Controlli serrati nei pubblici esercizi del sud pontino. La Polizia di Stato ha intensificato le verifiche amministrative tra Formia e Gaeta, con servizi mirati al rispetto delle norme fiscali, amministrative e sulla sicurezza nei luoghi di lavoro.
A Formia gli agenti del Commissariato, insieme a Guardia di Finanza, Ispettorato del Lavoro e Polizia Locale, hanno controllato due attività commerciali. Nel primo caso non sono emerse irregolarità. Nel secondo esercizio, un locale di somministrazione di alimenti e bevande, è stata accertata l’occupazione abusiva di una consistente porzione di suolo pubblico: per il titolare è scattata una sanzione da 5.000 euro. Contestate anche violazioni in materia di sicurezza sul lavoro, tra cui la mancanza di sorveglianza sanitaria e formazione per un dipendente, con una multa di circa 3.200 euro.
Situazione ben più grave a Gaeta. Qui i controlli, svolti con il supporto della Polizia Locale e dello S.Pre.S.A.L. della Asl, hanno portato alla scoperta di un ristorante che operava di fatto in maniera abusiva. All’interno del locale erano presenti 28 clienti, ma dagli accertamenti è emerso che l’attività risultava cessata dal 31 dicembre 2019 e priva della necessaria documentazione fiscale.
Cinque i lavoratori identificati: quattro erano privi di contratto, visita medica e formazione sulla sicurezza. Uno di loro è risultato cittadino extracomunitario senza permesso di soggiorno.
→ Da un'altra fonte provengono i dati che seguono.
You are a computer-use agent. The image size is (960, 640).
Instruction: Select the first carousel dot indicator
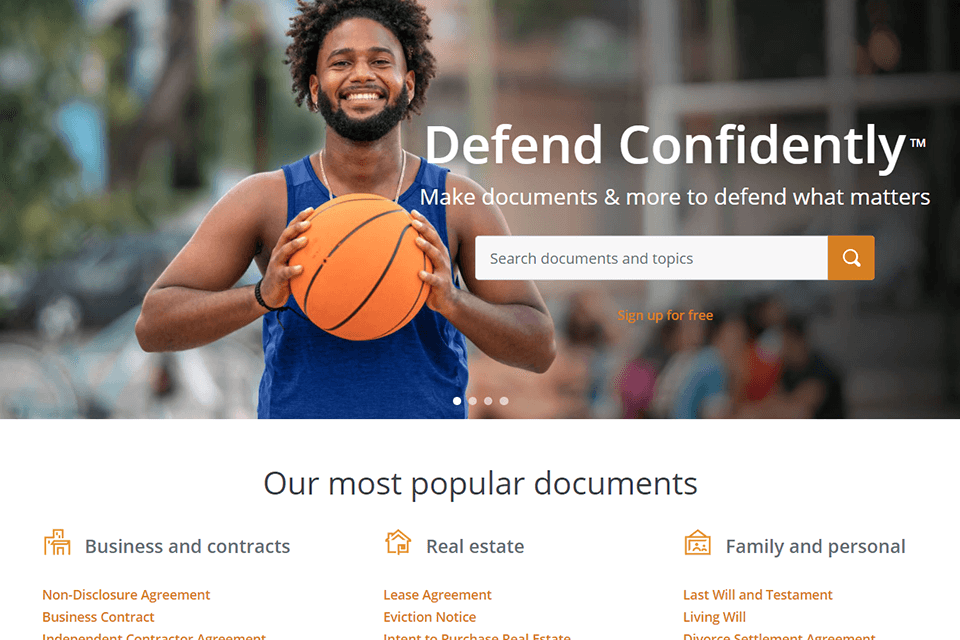457,401
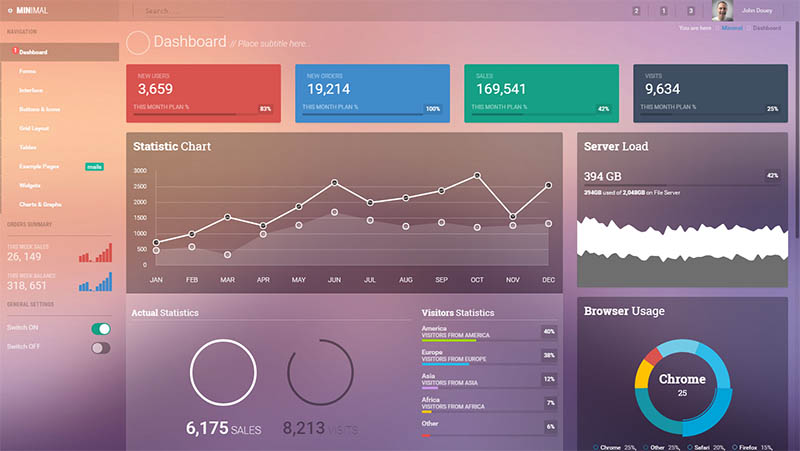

Considerate le gravi irregolarità e l’assenza dei requisiti minimi igienico-sanitari, l’attività è stata immediatamente sospesa. Le sanzioni amministrative superano complessivamente i 25.000 euro. Il titolare sarà inoltre denunciato per violazioni della normativa sull’immigrazione.
I controlli proseguiranno nelle prossime settimane in tutta la provincia per garantire legalità, tutela dei lavoratori e sicurezza dei consumatori.